■ **Assigned task**
In the entries below, find the line with "You are a computer-use agent. Viewport: 868px" and transcribe it and every line after it exactly, through the last line, without pictures.

■ **Stored records**
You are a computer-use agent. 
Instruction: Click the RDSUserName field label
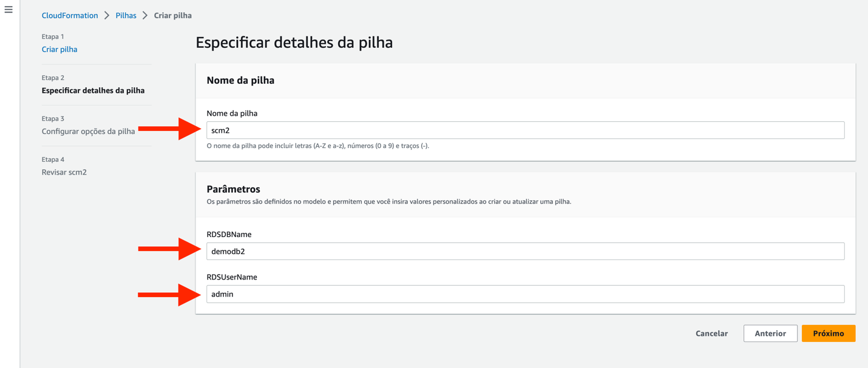[x=232, y=277]
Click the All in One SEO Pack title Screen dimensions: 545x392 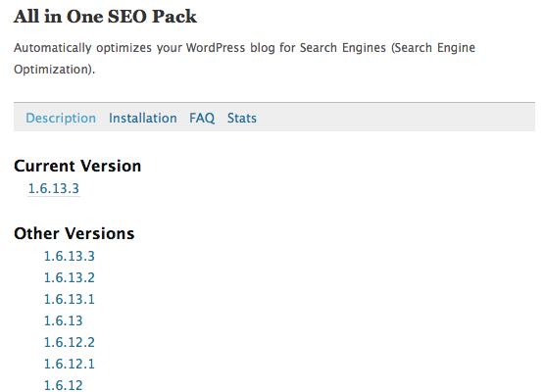(x=105, y=17)
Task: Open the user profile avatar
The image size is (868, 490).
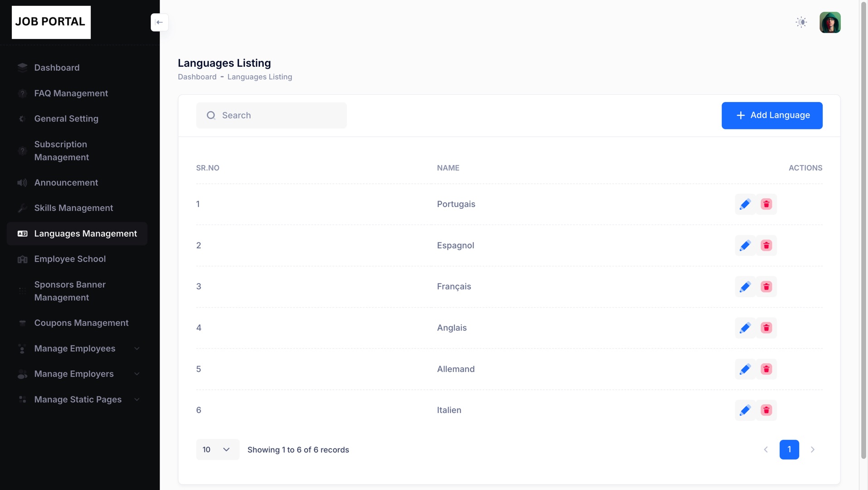Action: [x=829, y=22]
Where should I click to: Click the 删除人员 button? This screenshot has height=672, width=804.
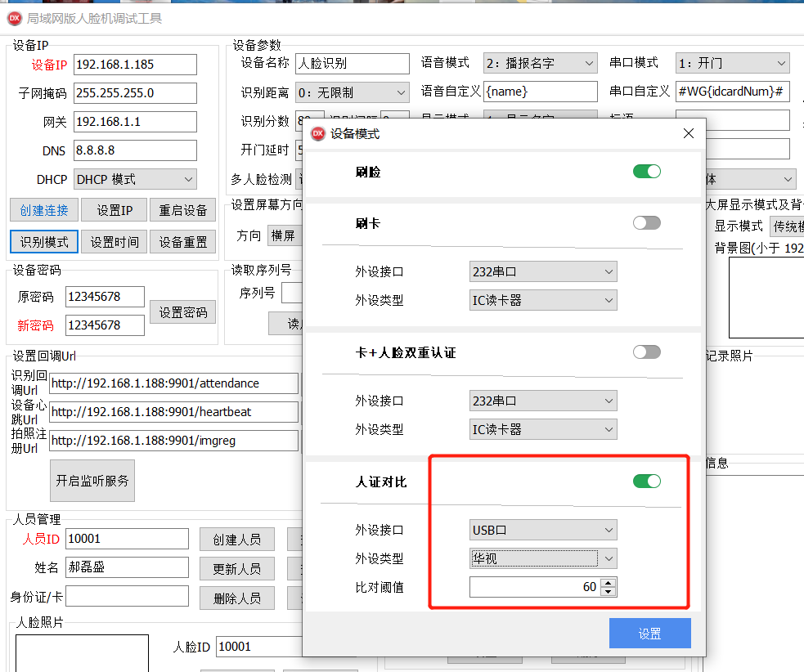(236, 598)
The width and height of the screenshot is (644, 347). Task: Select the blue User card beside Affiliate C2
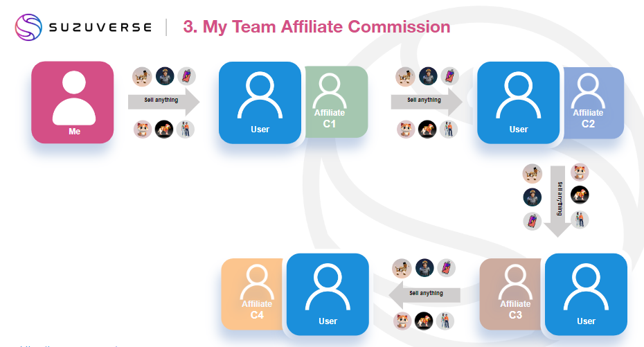pos(518,103)
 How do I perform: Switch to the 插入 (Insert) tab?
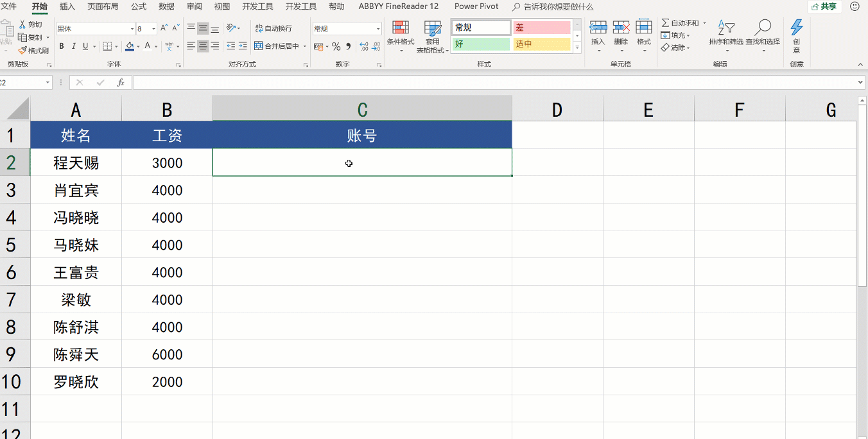coord(67,6)
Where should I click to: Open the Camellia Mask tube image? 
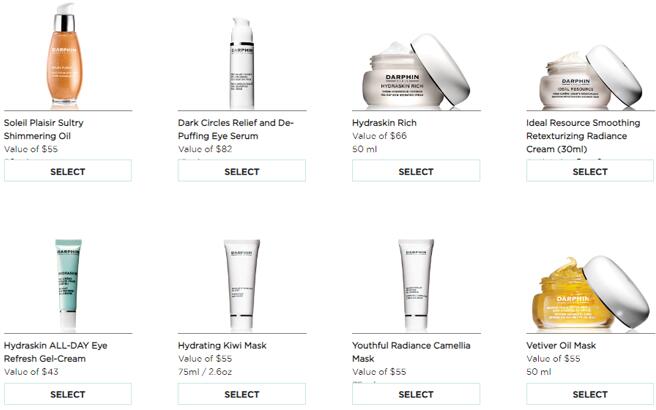[416, 284]
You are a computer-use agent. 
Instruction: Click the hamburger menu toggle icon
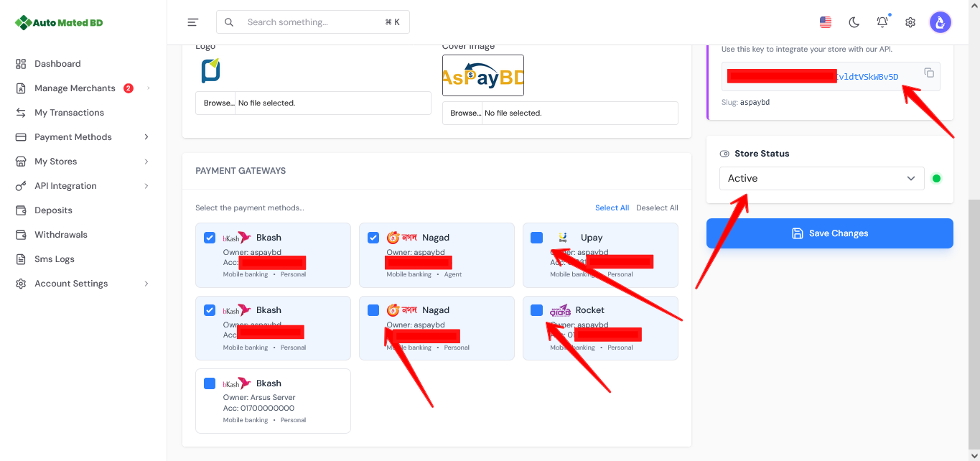click(x=192, y=22)
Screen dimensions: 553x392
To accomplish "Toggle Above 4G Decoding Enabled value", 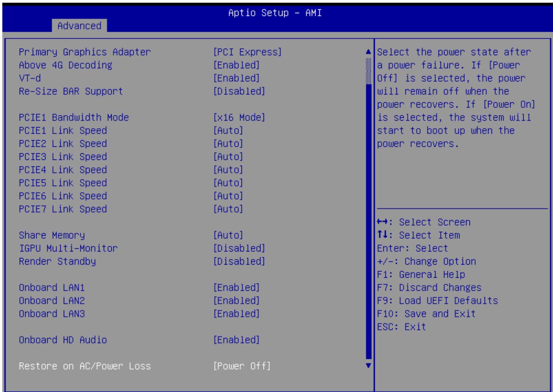I will coord(237,65).
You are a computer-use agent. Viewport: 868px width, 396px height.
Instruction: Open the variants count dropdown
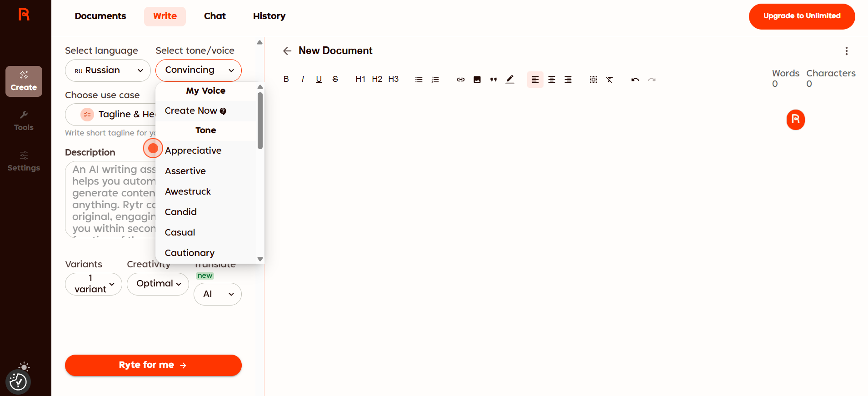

■ **Exercise output**
You are a computer-use agent. Viewport: 868px width, 396px height.
Instruction: Open the variants count dropdown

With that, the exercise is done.